PARK CITY, UTAH – JANUARY 22: (L-R) Clark Baker, Barbara Crampton, Olivia Taylor Dudley, Andrew Bowser, Melanie Chandra, Rivkah Reyes, Arden Myrin, and Michael Mobley attend 2023 Sundance Film Festival “Onyx The Fortuitous And The Talisman Of Souls” premiere at Egyptian Theatre on January 22, 2023 in Park City, Utah. (Photo by Neilson Barnard/Getty Images)
By Peter Jones
By day, Marcus J. Trillbury is an insecure nerd-virgin, a would-be occultist who still lives in his parents’ basement with a clumsy computer and flips burgers at Meat Hut.
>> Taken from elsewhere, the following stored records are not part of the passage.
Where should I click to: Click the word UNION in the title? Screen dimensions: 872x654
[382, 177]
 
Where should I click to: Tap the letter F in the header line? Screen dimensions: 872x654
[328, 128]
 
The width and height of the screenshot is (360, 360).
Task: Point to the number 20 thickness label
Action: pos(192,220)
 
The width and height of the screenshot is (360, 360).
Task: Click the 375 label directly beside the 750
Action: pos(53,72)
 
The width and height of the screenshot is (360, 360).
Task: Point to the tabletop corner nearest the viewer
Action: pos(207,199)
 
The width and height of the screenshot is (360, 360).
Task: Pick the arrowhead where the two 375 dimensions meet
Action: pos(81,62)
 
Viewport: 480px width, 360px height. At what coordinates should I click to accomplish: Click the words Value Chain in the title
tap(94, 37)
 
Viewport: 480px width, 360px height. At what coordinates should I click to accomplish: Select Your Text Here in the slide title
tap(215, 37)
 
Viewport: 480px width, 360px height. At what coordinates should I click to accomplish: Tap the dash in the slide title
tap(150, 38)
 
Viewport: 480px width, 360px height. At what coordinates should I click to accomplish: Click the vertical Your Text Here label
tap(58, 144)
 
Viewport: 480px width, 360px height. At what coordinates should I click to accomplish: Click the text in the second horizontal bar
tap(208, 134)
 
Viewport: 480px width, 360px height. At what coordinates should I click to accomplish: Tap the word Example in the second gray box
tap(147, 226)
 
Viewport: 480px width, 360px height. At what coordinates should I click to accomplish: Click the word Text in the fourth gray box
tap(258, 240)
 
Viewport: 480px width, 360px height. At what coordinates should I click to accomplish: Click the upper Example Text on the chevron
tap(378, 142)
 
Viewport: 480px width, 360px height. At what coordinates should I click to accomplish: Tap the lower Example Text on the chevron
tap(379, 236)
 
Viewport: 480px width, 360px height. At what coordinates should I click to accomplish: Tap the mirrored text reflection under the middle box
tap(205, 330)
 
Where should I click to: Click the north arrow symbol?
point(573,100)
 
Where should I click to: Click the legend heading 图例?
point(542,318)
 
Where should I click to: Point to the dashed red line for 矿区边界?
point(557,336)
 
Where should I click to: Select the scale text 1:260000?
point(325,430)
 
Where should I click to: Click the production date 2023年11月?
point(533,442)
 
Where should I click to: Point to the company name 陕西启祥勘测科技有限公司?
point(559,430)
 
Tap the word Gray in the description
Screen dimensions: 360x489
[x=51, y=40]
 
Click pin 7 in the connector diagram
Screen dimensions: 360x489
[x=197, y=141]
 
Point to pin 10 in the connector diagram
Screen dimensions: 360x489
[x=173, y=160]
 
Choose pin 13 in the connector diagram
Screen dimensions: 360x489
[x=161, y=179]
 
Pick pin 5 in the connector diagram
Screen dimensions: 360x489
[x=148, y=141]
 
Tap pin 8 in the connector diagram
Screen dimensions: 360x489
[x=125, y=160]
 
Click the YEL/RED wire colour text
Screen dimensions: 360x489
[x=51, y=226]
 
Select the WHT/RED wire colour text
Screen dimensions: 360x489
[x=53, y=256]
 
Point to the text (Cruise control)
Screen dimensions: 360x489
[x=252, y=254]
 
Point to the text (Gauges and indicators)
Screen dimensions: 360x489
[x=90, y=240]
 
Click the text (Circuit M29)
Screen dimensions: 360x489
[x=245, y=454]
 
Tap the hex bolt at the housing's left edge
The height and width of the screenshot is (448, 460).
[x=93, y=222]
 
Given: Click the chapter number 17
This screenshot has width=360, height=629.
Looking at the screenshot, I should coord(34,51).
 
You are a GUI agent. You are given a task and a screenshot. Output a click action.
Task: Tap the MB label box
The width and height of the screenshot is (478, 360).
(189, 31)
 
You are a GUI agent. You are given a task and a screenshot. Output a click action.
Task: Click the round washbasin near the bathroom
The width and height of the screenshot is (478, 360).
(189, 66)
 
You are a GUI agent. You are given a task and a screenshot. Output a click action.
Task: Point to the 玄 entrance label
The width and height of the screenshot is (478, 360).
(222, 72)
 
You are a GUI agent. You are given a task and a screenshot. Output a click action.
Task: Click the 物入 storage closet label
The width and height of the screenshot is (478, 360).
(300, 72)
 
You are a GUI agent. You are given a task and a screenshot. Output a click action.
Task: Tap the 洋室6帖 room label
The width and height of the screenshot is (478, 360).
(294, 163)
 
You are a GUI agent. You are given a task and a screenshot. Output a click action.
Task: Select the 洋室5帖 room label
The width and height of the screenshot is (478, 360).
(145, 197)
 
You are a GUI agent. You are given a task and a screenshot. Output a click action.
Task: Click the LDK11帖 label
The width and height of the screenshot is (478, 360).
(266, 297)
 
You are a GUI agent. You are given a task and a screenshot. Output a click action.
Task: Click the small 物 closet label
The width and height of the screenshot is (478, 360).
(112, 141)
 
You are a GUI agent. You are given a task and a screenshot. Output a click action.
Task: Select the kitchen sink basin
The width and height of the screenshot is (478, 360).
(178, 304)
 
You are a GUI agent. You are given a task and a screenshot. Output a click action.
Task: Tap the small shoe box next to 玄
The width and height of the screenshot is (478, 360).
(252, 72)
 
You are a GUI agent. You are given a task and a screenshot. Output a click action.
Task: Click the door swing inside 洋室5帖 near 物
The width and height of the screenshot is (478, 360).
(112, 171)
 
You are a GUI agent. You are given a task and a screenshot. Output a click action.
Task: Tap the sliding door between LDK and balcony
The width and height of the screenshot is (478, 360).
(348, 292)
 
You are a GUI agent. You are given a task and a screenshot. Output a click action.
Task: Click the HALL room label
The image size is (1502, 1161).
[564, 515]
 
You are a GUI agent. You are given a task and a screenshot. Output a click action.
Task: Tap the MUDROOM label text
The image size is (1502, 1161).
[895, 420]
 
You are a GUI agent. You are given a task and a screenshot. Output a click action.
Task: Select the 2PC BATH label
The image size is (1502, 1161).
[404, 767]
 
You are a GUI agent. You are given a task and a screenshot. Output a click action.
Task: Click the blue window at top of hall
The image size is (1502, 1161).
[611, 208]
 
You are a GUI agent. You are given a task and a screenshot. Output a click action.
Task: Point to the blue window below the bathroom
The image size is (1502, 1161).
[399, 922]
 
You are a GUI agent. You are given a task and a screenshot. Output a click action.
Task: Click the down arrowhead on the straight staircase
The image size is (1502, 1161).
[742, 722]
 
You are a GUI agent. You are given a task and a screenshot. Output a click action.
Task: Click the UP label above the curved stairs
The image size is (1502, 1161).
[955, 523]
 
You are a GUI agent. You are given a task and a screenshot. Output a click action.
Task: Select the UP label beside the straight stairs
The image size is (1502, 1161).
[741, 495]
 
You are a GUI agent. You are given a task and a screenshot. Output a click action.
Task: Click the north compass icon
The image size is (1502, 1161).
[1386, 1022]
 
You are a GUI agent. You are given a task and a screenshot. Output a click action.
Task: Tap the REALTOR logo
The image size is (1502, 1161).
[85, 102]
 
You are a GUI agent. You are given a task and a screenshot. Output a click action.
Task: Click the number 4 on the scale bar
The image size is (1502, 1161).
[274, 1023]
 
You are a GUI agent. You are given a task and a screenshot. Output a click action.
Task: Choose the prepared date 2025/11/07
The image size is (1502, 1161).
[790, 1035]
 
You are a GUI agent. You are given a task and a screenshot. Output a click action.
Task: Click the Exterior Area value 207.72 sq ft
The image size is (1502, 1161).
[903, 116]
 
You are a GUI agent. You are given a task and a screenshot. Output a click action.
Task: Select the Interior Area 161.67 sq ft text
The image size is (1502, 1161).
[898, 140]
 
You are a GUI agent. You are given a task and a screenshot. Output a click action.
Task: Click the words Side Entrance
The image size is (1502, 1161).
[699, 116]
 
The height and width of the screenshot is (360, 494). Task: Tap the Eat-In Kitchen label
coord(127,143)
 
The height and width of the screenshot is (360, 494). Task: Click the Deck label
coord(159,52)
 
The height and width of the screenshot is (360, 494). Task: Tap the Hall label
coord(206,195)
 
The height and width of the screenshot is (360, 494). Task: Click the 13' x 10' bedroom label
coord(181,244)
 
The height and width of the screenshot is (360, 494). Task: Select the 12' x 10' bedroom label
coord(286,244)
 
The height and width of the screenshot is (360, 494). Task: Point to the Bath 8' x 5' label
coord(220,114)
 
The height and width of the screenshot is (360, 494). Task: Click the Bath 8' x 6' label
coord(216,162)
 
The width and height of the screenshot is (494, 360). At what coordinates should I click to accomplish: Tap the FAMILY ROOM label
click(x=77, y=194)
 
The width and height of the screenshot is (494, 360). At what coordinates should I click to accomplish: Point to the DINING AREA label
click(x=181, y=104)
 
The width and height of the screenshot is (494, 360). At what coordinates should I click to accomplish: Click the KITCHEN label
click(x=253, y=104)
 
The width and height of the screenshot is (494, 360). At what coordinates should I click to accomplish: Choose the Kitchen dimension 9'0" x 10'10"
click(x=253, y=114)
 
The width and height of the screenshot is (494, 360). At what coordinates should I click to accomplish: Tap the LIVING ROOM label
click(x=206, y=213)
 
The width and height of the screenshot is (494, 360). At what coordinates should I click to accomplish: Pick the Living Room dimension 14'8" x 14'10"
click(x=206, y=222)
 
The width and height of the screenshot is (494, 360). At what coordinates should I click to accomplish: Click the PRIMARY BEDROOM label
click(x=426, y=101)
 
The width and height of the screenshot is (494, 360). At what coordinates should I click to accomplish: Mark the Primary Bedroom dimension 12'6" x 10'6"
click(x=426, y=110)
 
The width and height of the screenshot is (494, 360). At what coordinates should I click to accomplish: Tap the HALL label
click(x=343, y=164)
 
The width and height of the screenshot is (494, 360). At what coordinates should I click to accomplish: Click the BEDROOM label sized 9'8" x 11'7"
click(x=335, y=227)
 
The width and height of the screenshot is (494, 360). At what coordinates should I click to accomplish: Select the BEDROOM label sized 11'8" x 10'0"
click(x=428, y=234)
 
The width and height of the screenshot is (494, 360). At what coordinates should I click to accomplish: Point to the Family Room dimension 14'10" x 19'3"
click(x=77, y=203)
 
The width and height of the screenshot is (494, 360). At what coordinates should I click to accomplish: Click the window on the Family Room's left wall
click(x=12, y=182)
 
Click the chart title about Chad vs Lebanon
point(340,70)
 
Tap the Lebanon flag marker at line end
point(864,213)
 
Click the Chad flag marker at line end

But his alter ego is Onyx the Fortuitous. He’s a self-styled super-nothing who still has to clean out the cat box before venturing into all-important geek-outs.
The internet-based character comes to life on the big screen in Onyx the Fortuitous and the Talisman of Souls, a broadly comic tribute to campy 1980s horror that premiered January 22 at the Egyptian Theatre as part of the 2023 Sundance Film Festival.
Writer-director Andrew Bowser, who also plays the title character, says the likable drip was originally the product of an improv class.
“I thought about doing a character that was so insecure that no matter what he said he would kind of back pedal and immediately say ‘I don’t know.’” Bowser says.
“Even if you said, ‘What’s your favorite movie?’ ‘Pumpkinhead. I don’t know.’”
Onyx first appeared on TikTok and other platforms before a pandemic-era Kickstarter campaign helped fund a full-length movie to fully flesh out the character.
The apprehensive, socially awkward man-boy churns out his multiple words like a hyperactive used-car dealer, but he is oddly endearing, especially in a comic universe of extremes less appealing than he is.
“He’s the embodiment of my anxiety and my stressors, my hyper fixations,” Bowser says. “So if I get stressed enough, I start to think and sound like Onyx. … He’s the lightning rod for a lot of the things that would otherwise go undealt with.”
Bowser’s own geek-out is the horror comedy of movies like Fright Night and Gremlins. But Onyx’s is the pablum of amateur occultism and his idol Bartok the Great. There are shades of both Willy Wonka and Agatha Christie when Onyx and a select cross-section of eccentric Bartok devotees are summoned to the master’s mansion to raise a spirit or two.
“I brought my compendium of dead languages, but I left it in my room,” laments Mr. Duke, played amusingly by T.C. Carson.
Bowser has also cast Onyx the Fortuitous and the Talisman of Souls with a number of actors who populated some of the many horror comedies that inspired this one — including Barbara Crampton, star of Re-Animator, Chopping Mall, and Puppet Master.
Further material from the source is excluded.